Immigration rules are creating thousands of "Skype families" where children are separated from one of their parents and can only speak to them regularly online, according to a report.
Since 2012, only those who earn at least £18,600 a year can sponsor visas for a husband, wife or partner from outside Europe. This rises to £22,400 if a child is not a British citizen or not settled in the UK, with an extra £2,400 per year for each additional child.
The restrictions affect around 15,000 children, many of whom only speak to one of their parents over the video chat service, it is claimed.
A report published by the Children's Commissioner for England said thousands of youngsters are in effect growing up in single parent families, with the majority thought to be British citizens.
Affected children are suffering distress and anxiety because of the separation, according to the research.
Children's Commissioner Anne Longfield said the rules "actively drive families apart" and "leave British children able to communicate with one parent only via Skype".

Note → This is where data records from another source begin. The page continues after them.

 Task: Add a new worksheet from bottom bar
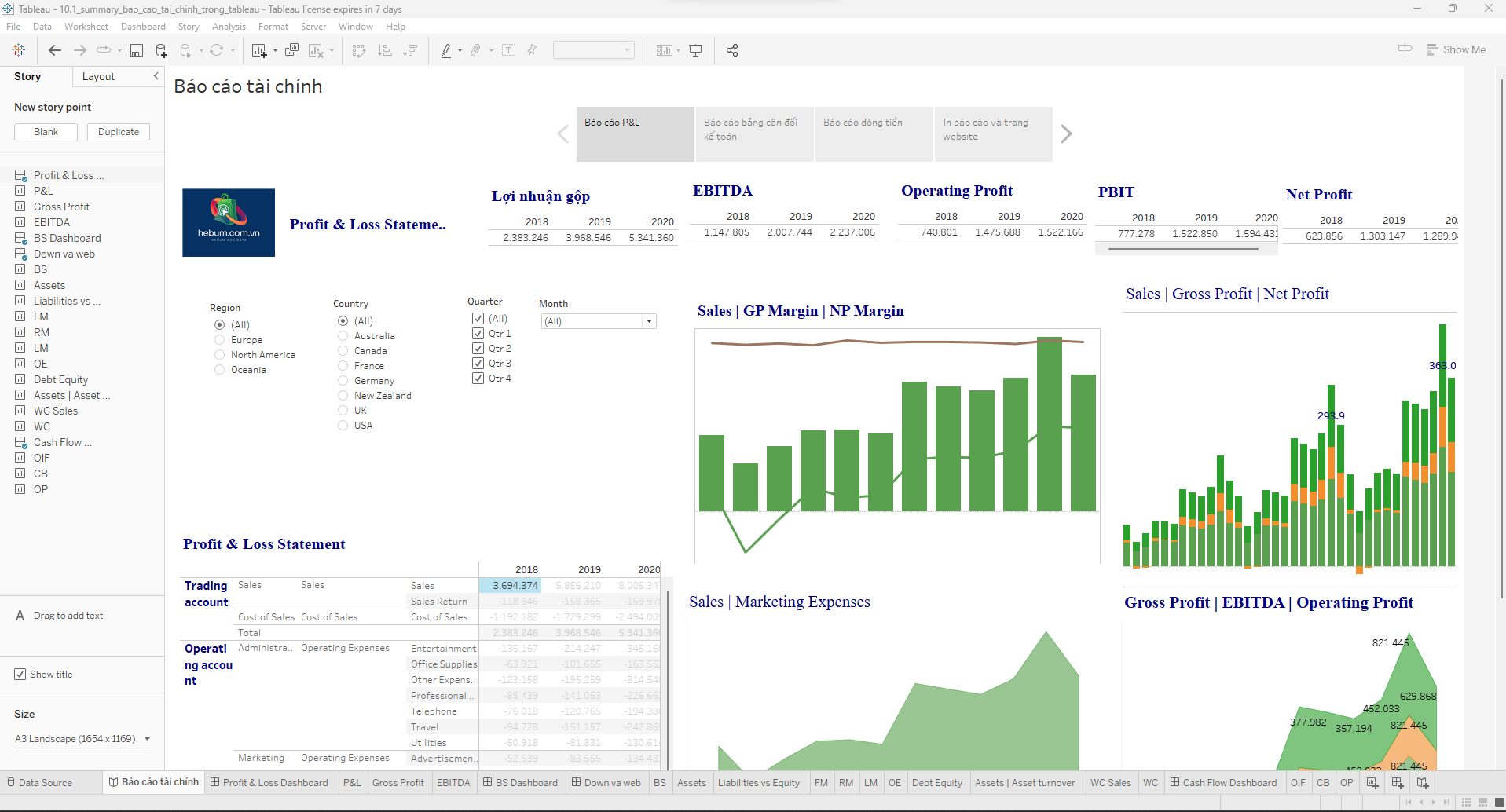click(x=1372, y=783)
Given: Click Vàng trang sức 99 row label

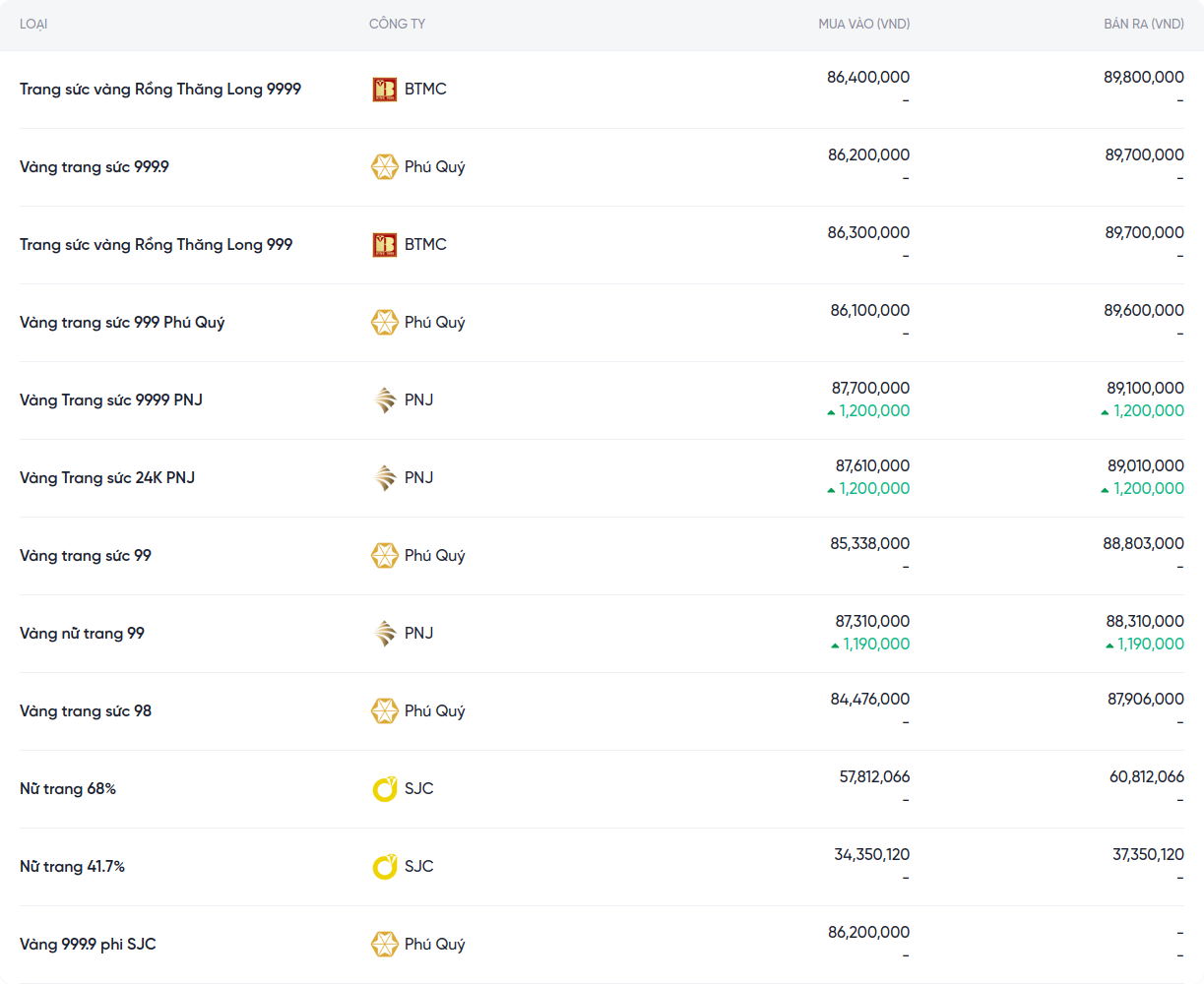Looking at the screenshot, I should click(x=86, y=556).
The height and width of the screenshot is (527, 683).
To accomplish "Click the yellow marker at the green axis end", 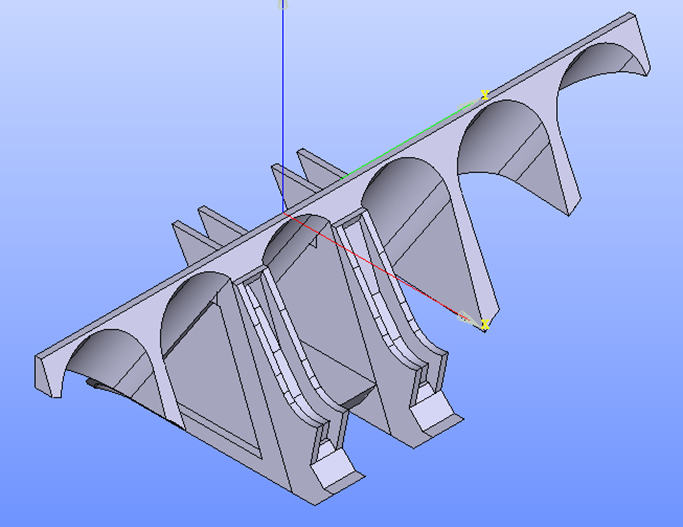I will click(x=485, y=95).
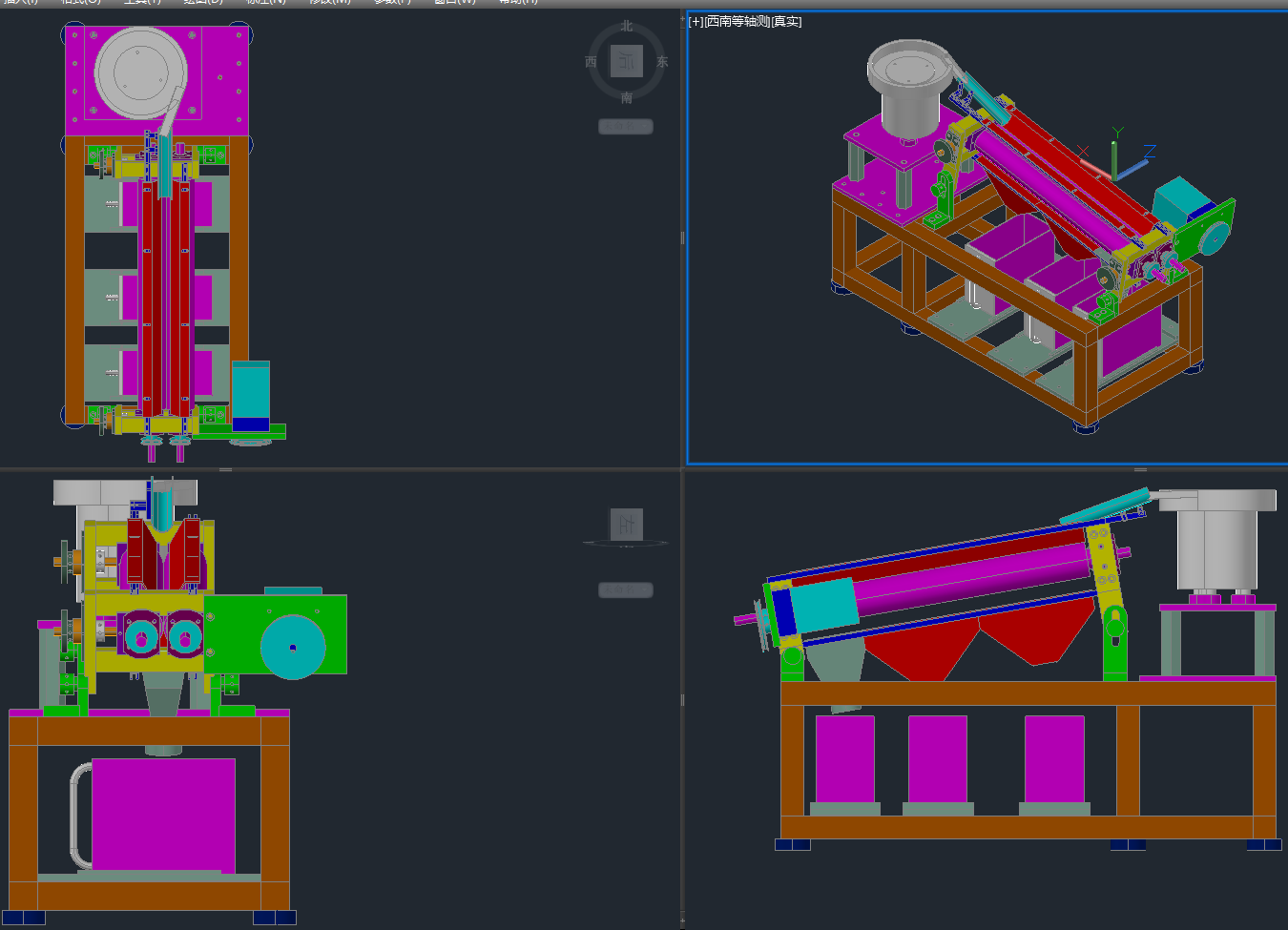The image size is (1288, 930).
Task: Open the UCS dropdown under the bottom-left ViewCube
Action: click(x=626, y=590)
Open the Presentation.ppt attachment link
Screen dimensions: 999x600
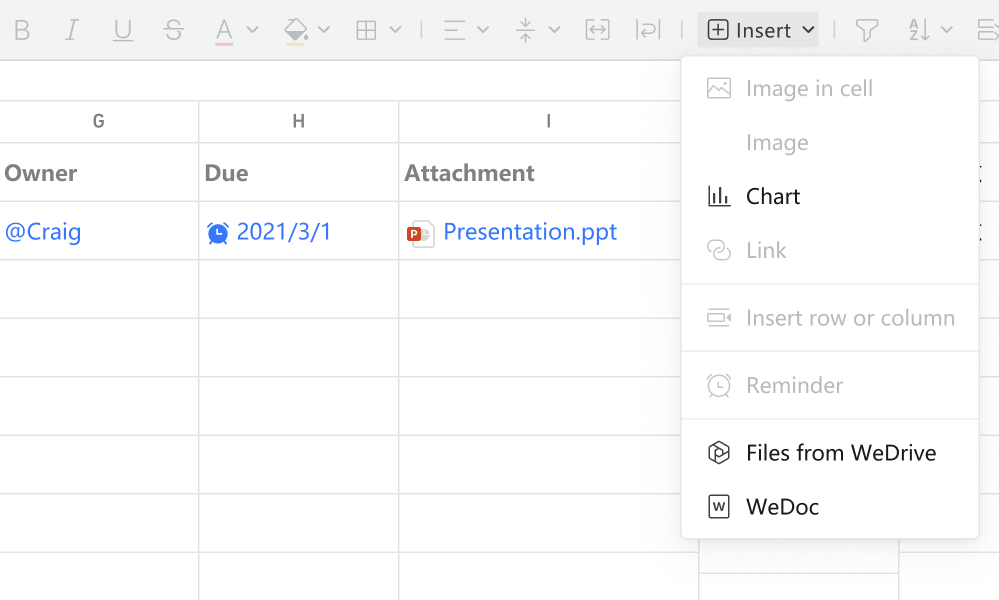529,232
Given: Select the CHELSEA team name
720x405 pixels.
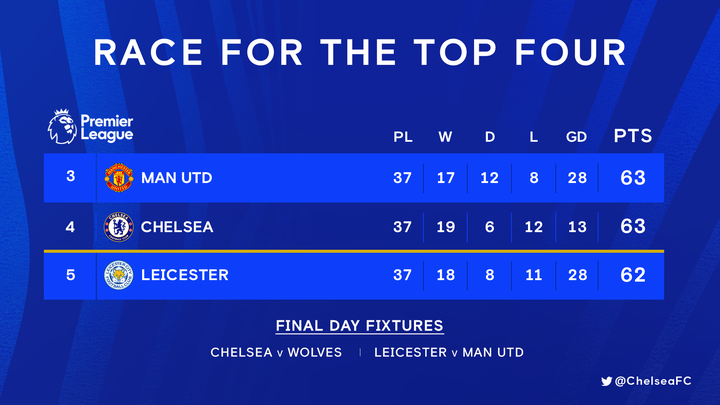Looking at the screenshot, I should (177, 227).
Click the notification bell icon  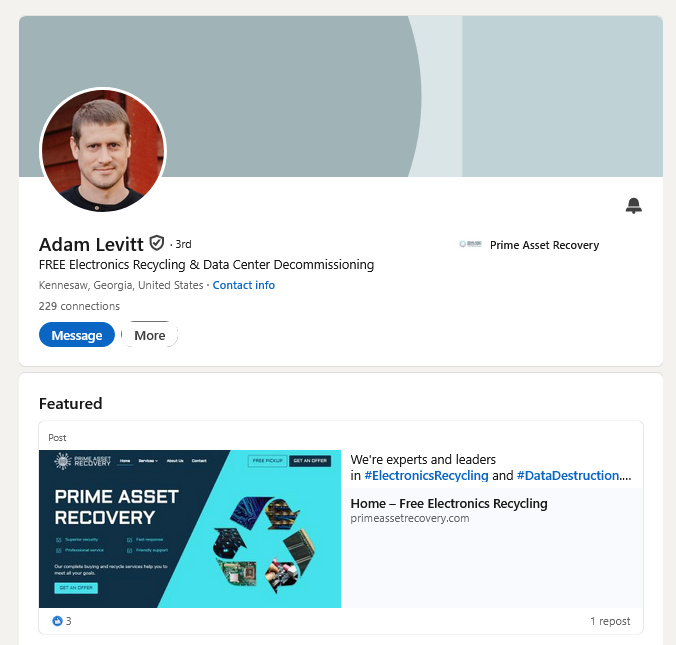[633, 206]
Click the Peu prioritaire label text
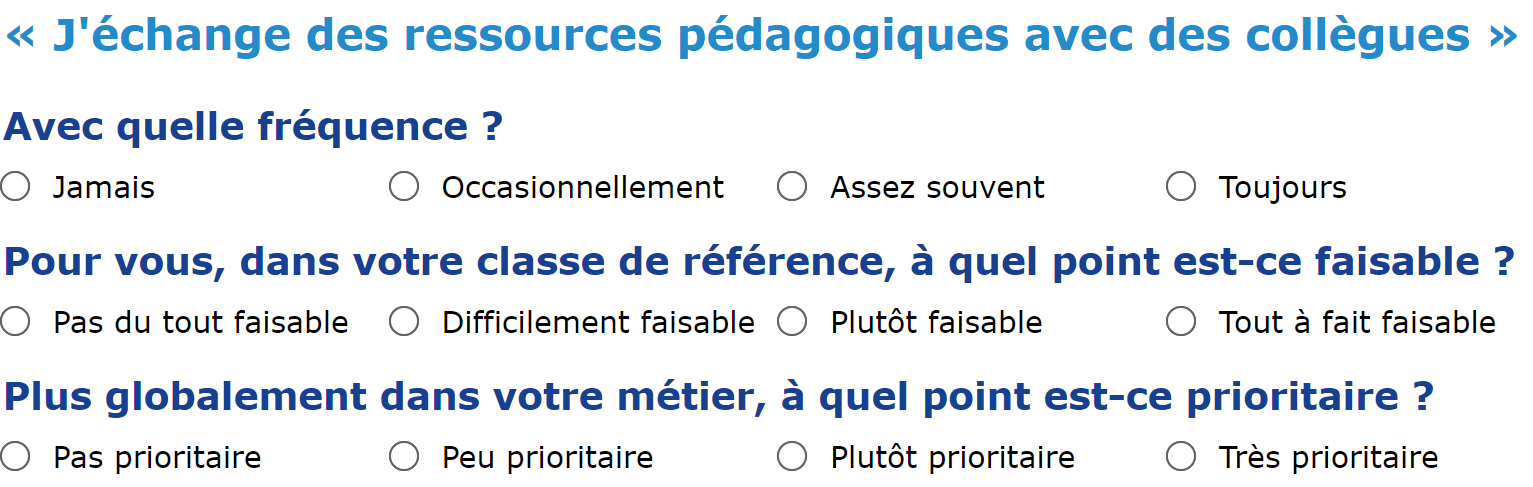This screenshot has width=1533, height=487. (548, 458)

She added: "We are not talking about having unrestricted access but we need to put the heart back into this policy and consider the profound impact the rules have on this group of British children and their families."
Research was carried out by the Joint Council for the Welfare of Immigrants (JCWI) and Middlesex University on behalf of the Children's Commissioner.
A discussion paper based on the study said: "This research estimates that at least 15,000 children have been negatively affected by financial requirements in the three years following implementation of the new rules.
"They are living separated from a parent with reported stress, anxiety and difficulties for the children and their families. It is likely that this number will continue to rise if the policy remains unchanged."
It says British citizens returning to the UK after living in countries with lower salaries can be "particularly affected" by the financial requirements.
One hundred families were surveyed to assess the impact of the financial requirements.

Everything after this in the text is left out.